At the beginning of the story, Gan is actually content to be a part of this social contract, to which he was born into. Although his sister wanted to be selected for the “honor” of being the host of a Tlic child, it was Gan who was selected. Gan notes that whenever he is asked whether or not he is scared of T’Gatoi and the idea of being a host by Terrans he responds in the same way: “I’m told I was first caged within T’Gatoi’s many limbs only three minutes after my birth. A few days later, I was given my first taste of egg.”(Butler 8). Gan explains that he is not afraid of T’Gatoi and the nature of his social contract because he was indoctrinated at such an early age. Further, Gan notes that if his brother had been immersed in the life of a Terran host at a young age as well, he would be more comfortable with the nature of the social agreement. “Even my brother who had somehow grown up to fear and distrust the Tlic could probably have gone smoothly into one of their families if he had been adopted early enough.” (9).
This content opinion quickly changes when Gan witnesses the “birth” of a Tlic from a host named Bram Lomas. It is on this occasion that Gan sees the full scope of what his social contract entails. “I felt as though I were helping her torture him, helping her consume him. I knew I would vomit soon, I didn’t know why I hadn’t already.”(15 ). When faced with the scope and severity of what he would go through, Gan is forced to reconsider the contract he was so blindly indoctrinated in. The new found information that Bram’s labor entails adds an unseen clause to Gan’s future. Gan must make careful consideration of his options: go through this terrible ordeal to make sure his family is guaranteed safety by T’Gatoi from the other Tlic, or run from the pain of the ordeal but risk the safety and security of his family. Although Gan inevitably chooses to become T’Gatoi’s host, there is an important lesson which can be learned from either choice he should make.

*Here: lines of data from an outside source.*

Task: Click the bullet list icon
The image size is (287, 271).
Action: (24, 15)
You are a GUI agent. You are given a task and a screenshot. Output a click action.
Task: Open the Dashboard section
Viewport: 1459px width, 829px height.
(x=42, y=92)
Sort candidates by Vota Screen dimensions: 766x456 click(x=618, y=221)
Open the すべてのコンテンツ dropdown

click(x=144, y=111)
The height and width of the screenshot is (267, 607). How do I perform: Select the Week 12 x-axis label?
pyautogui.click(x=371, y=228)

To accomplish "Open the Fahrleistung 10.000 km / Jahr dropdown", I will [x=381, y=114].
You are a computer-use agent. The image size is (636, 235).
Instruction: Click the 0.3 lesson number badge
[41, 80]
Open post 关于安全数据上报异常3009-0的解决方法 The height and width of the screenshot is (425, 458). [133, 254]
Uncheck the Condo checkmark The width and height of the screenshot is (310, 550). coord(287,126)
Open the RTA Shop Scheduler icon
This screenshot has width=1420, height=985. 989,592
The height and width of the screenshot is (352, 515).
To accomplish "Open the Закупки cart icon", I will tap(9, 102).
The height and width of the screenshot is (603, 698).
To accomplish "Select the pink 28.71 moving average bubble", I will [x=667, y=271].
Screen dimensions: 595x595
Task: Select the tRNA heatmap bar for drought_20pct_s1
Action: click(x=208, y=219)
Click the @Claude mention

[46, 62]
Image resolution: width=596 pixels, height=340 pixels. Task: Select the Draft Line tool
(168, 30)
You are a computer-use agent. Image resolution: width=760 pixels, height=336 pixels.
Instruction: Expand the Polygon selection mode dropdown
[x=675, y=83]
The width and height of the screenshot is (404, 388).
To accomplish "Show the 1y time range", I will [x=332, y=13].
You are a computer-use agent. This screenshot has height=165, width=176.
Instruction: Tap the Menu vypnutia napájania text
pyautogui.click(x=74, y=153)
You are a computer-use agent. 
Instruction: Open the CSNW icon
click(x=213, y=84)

The lesson in the story of Bloodchild is that when engaged in social contract it is essential to make sure you know every facet of what you are agreeing to. If the contract is agreed upon prior to an understanding of the contract itself, the person agreeing is put at severe risk of being taken advantage of. For example, if Gan had known the realities of the gruesome nature of his born future when he was younger, perhaps he would have taken different measures in his life and had his position replaced. Of course this is purely speculation, but Gan himself notes the significance of timing when it comes to the release of information when he explains why he wasn’t afraid of T’Gatoi, and his own social contract. Consider this as the “So what?” of this essay. Through the experiences Gan faces in the story, it can be seen that the dissemination of information is essential when engaging in a contract. This idea answers the question raised by Geneseo’s data farming. As a reminder the question was: When engaged in academic partnership, or even simply considering academic partnership, what must a student do to make sure they have balanced the risks and rewards of academic partnership? The answer to this question is the lesson derived from Gan’s experience in Bloodchild. In the case of Geneseo, although I take issue with their use of data farming, the burden was and is on myself to make sure that I know exactly what I am getting into. In the case of Gan, he couldn’t know what he was getting into because he was sheltered from it. In my case however, Geneseo spells out their policies right on their website. It is my obligation to read the information I am provided, and use it to inform any decision I should make regarding my own academic career, and the social contract I have struck with Geneseo. In simpler terms, do my research, read before I sign.